Faes Luca, Nollo Giandomenico, Chon Ki H
Lab. Biosegnali, Dipartimento di Fisica, Università di Trento, via Sommarive 14, Povo, Trento, 38050, Italy,
Ann Biomed Eng. 2008 Mar;36(3):381-95. doi: 10.1007/s10439-008-9441-z. Epub 2008 Jan 29.
A method for assessing Granger causal relationships in bivariate time series, based on nonlinear autoregressive (NAR) and nonlinear autoregressive exogenous (NARX) models is presented. The method evaluates bilateral interactions between two time series by quantifying the predictability improvement (PI) of the output time series when the dynamics associated with the input time series are included, i.e., moving from NAR to NARX prediction. The NARX model identification was performed by the optimal parameter search (OPS) algorithm, and its results were compared to the least-squares method to determine the most appropriate method to be used for experimental data. The statistical significance of the PI was assessed using a surrogate data technique. The proposed method was tested with simulation examples involving short realizations of linear stochastic processes and nonlinear deterministic signals in which either unidirectional or bidirectional coupling and varying strengths of interactions were imposed. It was found that the OPS-based NARX model was accurate and sensitive in detecting imposed Granger causality conditions. In addition, the OPS-based NARX model was more accurate than the least squares method. Application to the systolic blood pressure and heart rate variability signals demonstrated the feasibility of the method. In particular, we found a bilateral causal relationship between the two signals as evidenced by the significant reduction in the PI values with the NARX model prediction compared to the NAR model prediction, which was also confirmed by the surrogate data analysis. Furthermore, we found significant reduction in the complexity of the dynamics of the two causal pathways of the two signals as the body position was changed from the supine to upright. The proposed is a general method, thus, it can be applied to a wide variety of physiological signals to better understand causality and coupling that may be different between normal and diseased conditions.
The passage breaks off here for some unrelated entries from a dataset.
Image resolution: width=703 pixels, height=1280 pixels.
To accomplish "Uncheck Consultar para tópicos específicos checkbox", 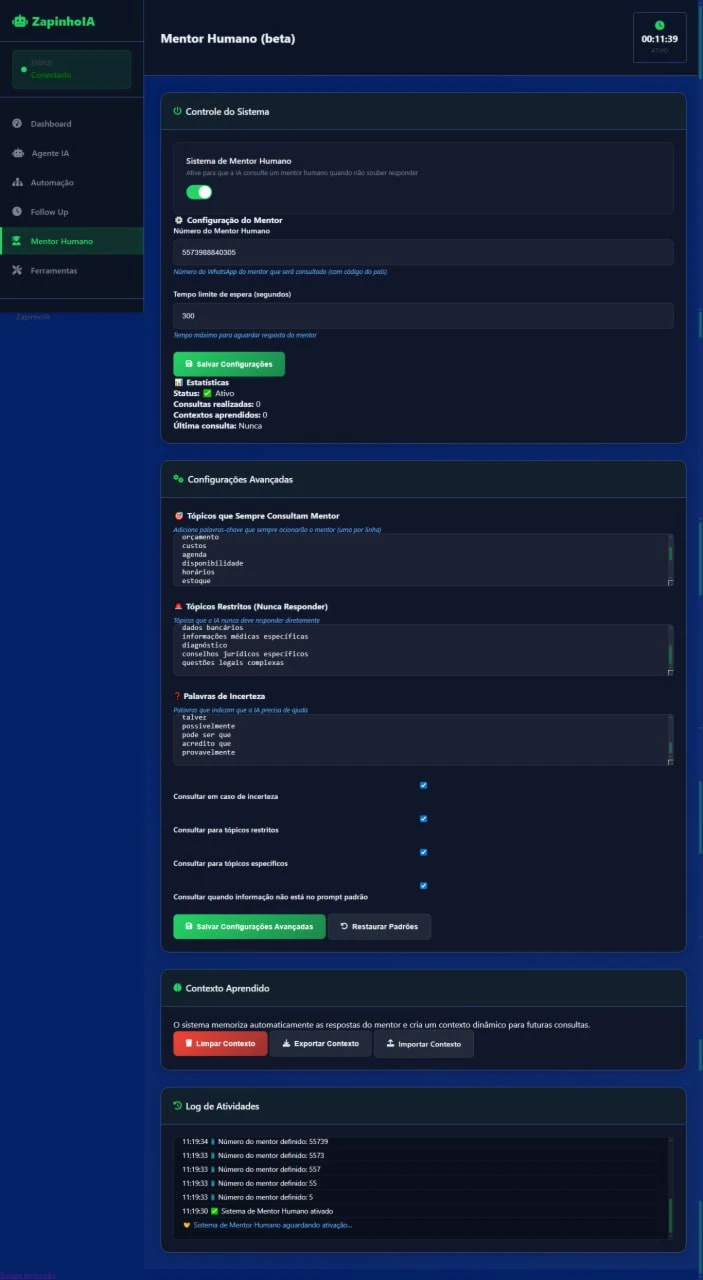I will coord(423,852).
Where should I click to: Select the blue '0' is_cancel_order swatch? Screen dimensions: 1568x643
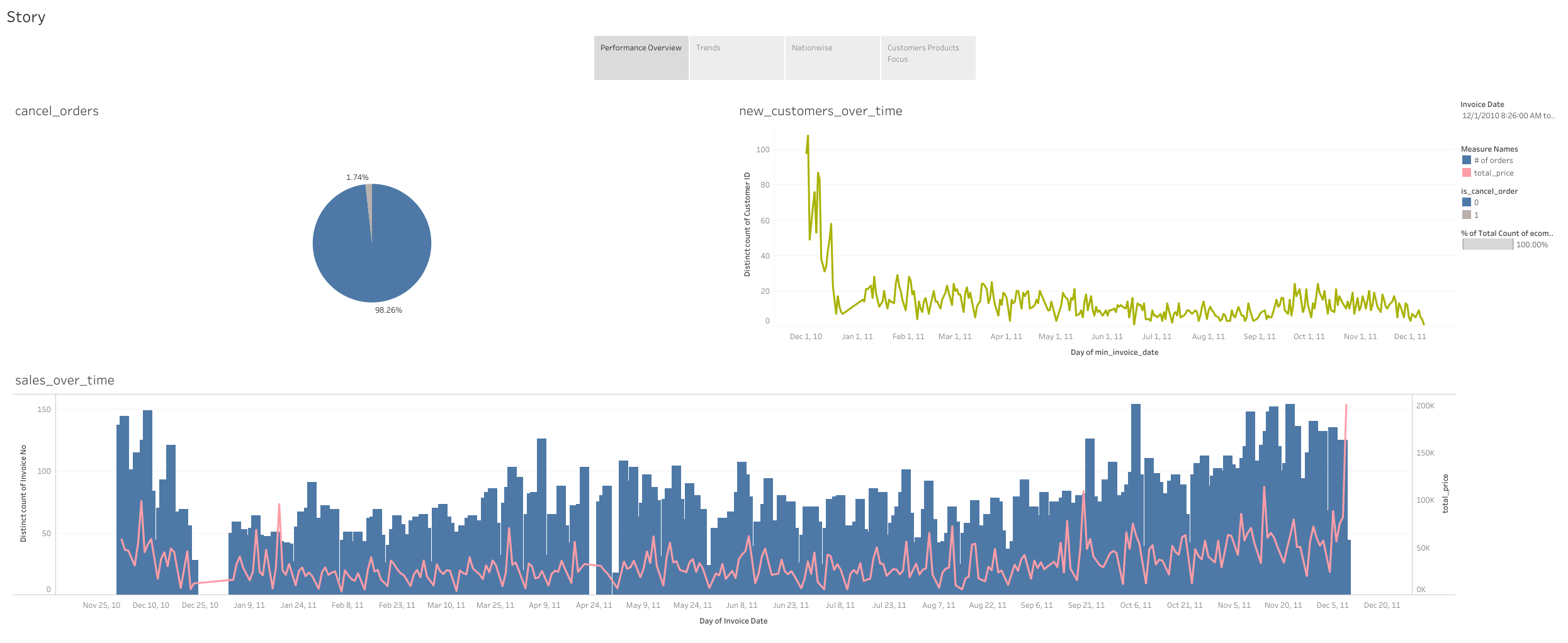tap(1466, 203)
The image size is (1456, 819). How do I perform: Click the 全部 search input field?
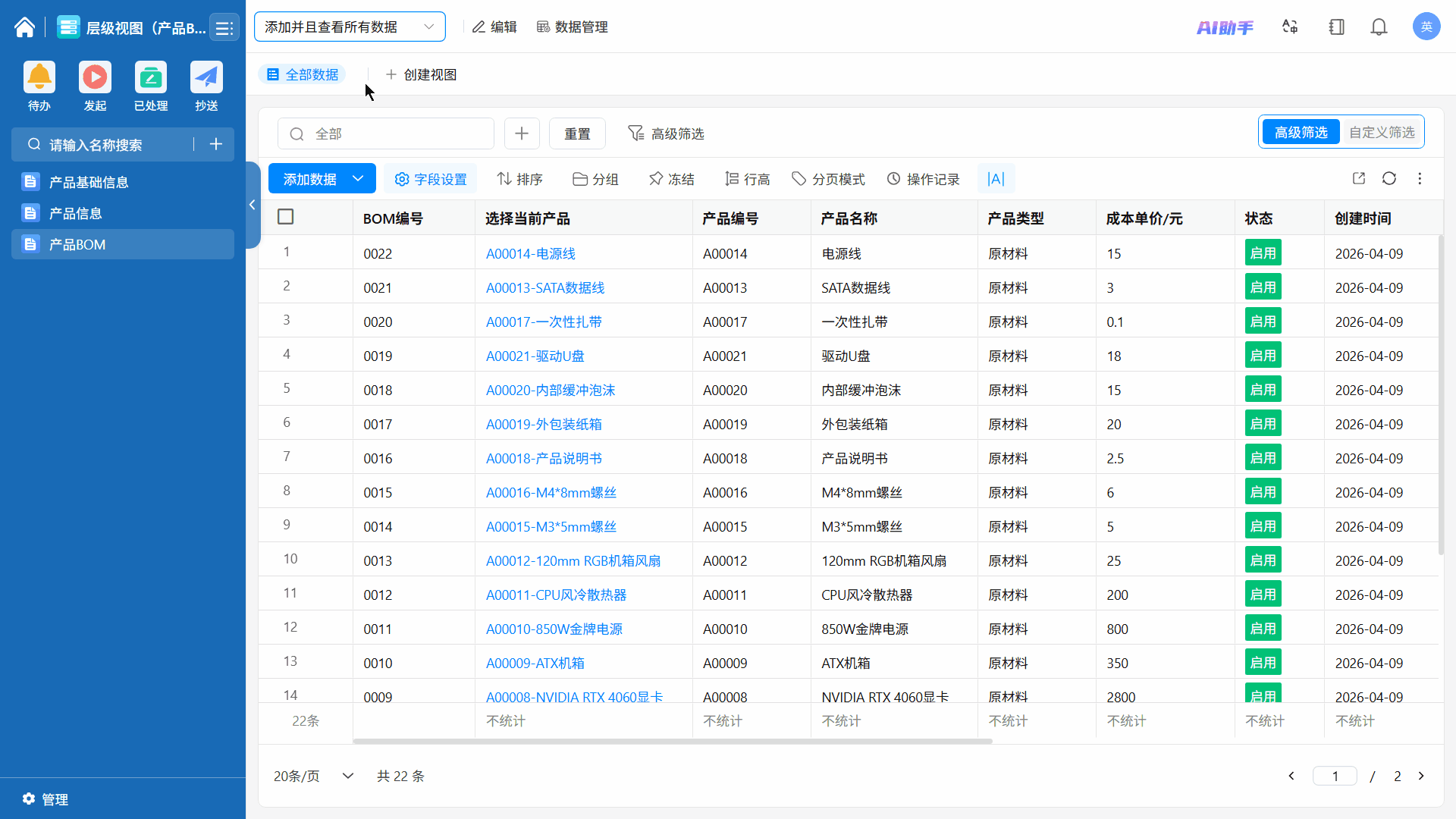coord(394,134)
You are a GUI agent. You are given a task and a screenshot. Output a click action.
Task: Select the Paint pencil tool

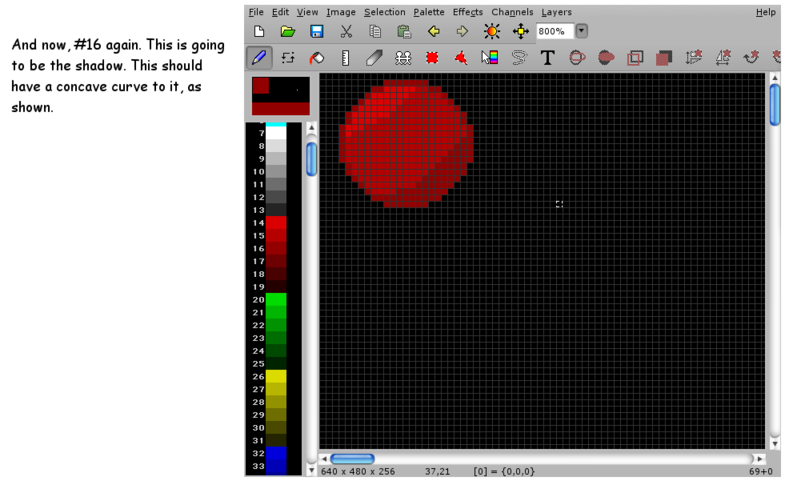[x=259, y=58]
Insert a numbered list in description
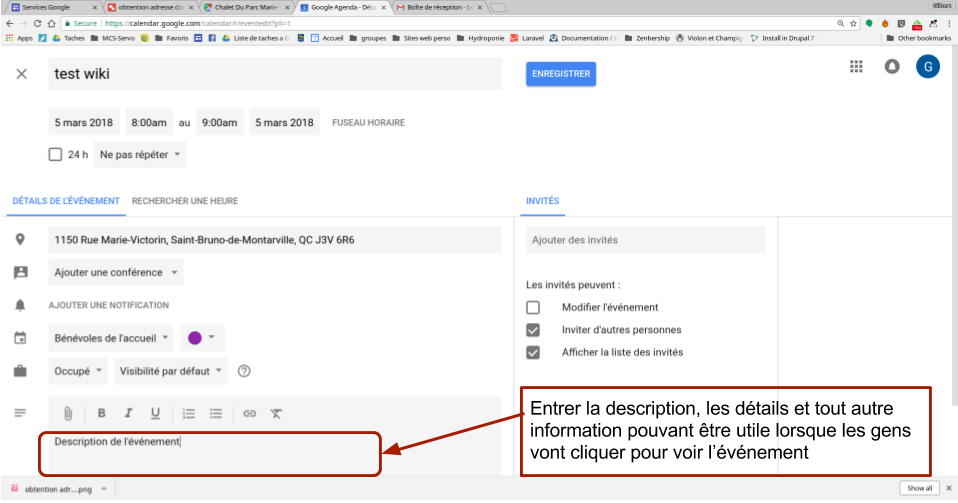Viewport: 958px width, 503px height. coord(190,413)
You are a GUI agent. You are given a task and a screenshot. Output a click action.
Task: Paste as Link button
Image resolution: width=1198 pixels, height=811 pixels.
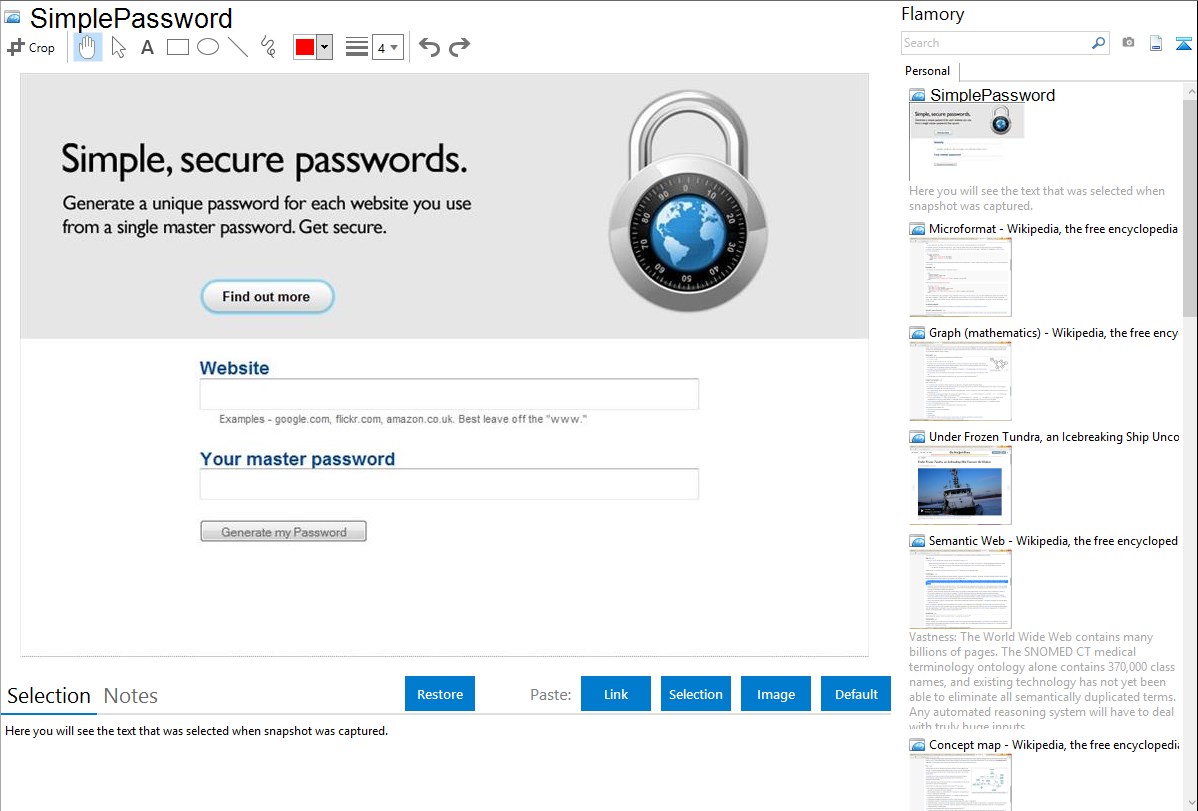coord(616,694)
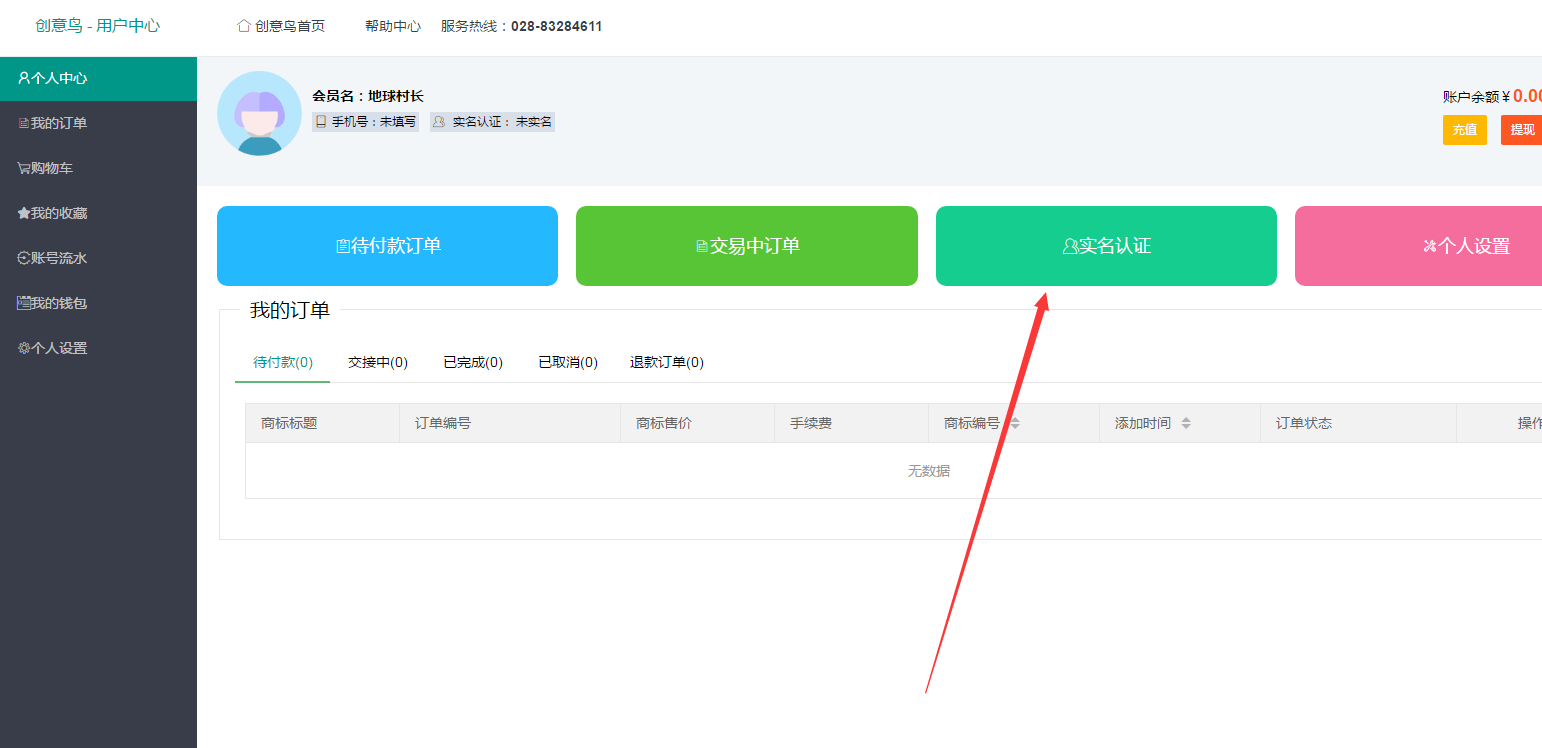Open the green 实名认证 card

coord(1105,246)
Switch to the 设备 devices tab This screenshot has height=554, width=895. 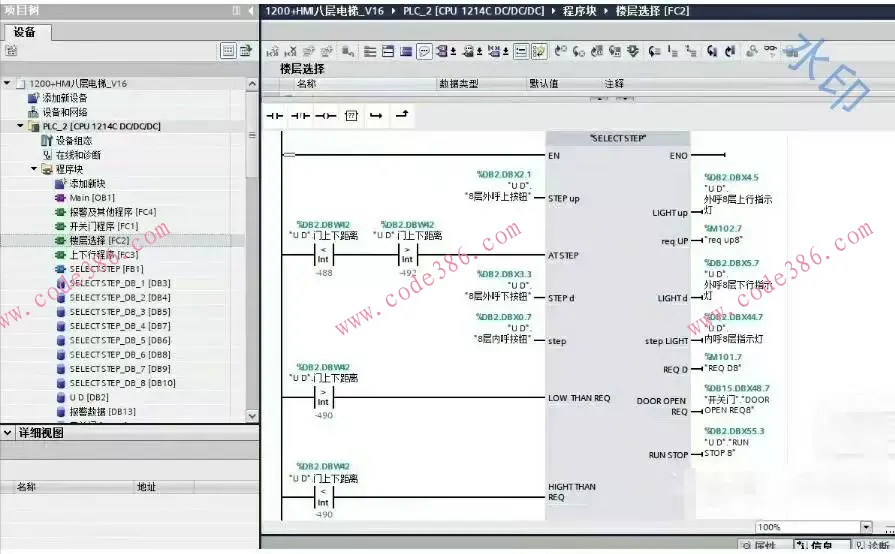(25, 32)
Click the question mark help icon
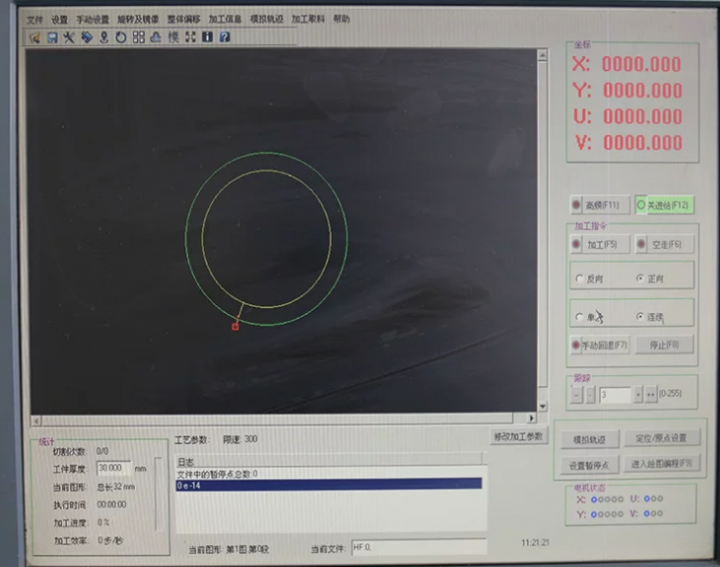 pyautogui.click(x=225, y=37)
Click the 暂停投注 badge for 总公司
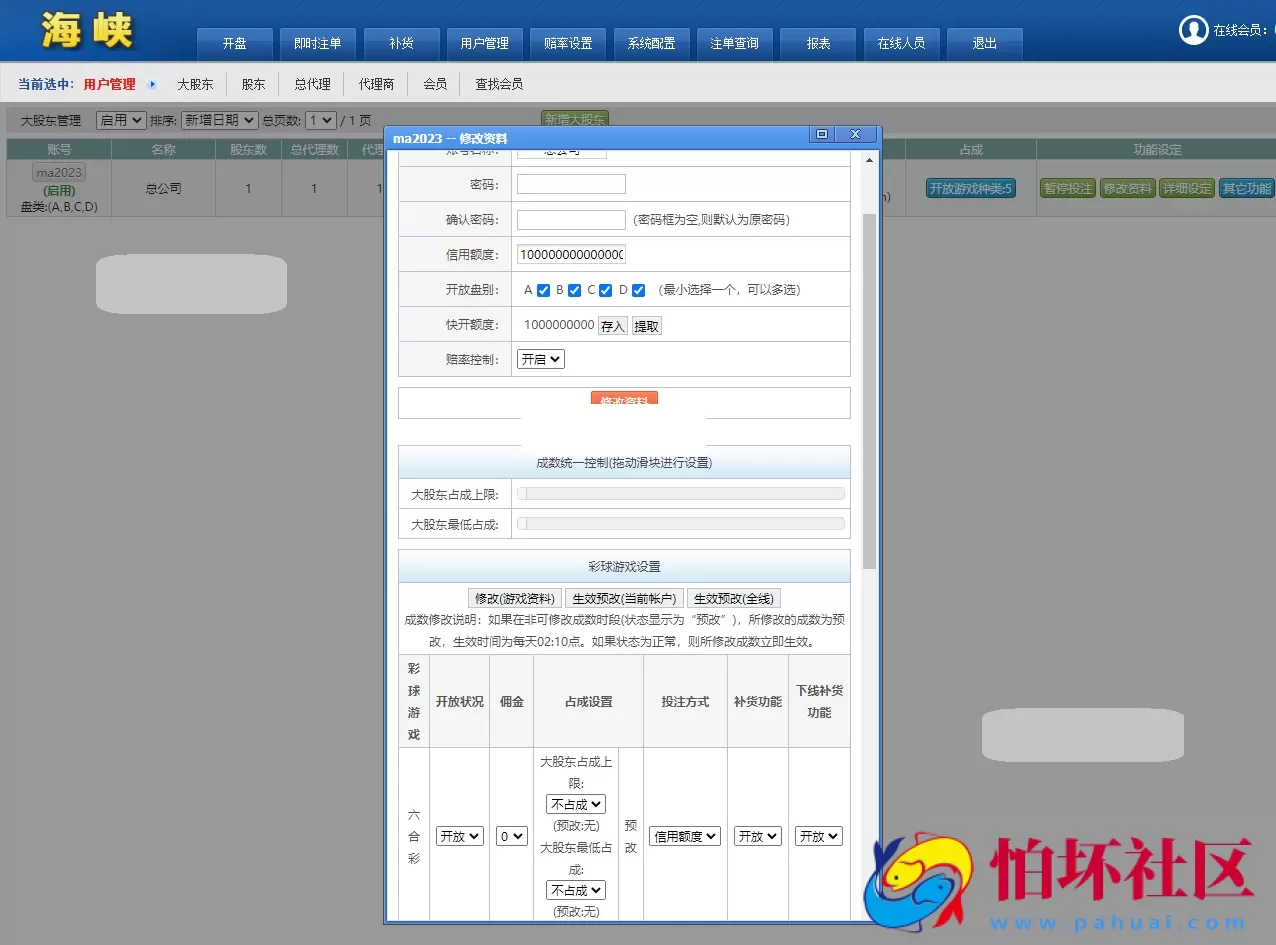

提出了一种基于非线性自回归(NAR)和非线性自回归外生(NARX)模型评估双变量时间序列格兰杰因果关系的方法。该方法通过量化当包含与输入时间序列相关的动态时输出时间序列的预测性改善(PI)来评估两个时间序列之间的双向相互作用,即从NAR预测转变为NARX预测。NARX模型识别通过最优参数搜索(OPS)算法进行,并将其结果与最小二乘法进行比较,以确定用于实验数据的最合适方法。使用替代数据技术评估PI的统计显著性。所提出的方法通过模拟示例进行测试,这些示例涉及线性随机过程的短实现和非线性确定性信号,其中施加了单向或双向耦合以及不同强度的相互作用。结果发现,基于OPS的NARX模型在检测施加的格兰杰因果关系条件方面准确且灵敏。此外,基于OPS的NARX模型比最小二乘法更准确。将该方法应用于收缩压和心率变异性信号证明了其可行性。特别是,我们发现与NAR模型预测相比,NARX模型预测的PI值显著降低,这证明了两个信号之间存在双向因果关系,替代数据分析也证实了这一点。此外,我们发现当身体位置从仰卧变为直立时,两个信号的两条因果路径的动态复杂性显著降低。所提出的方法是一种通用方法,因此,它可以应用于各种各样的生理信号,以更好地理解正常和患病状态下可能不同的因果关系和耦合。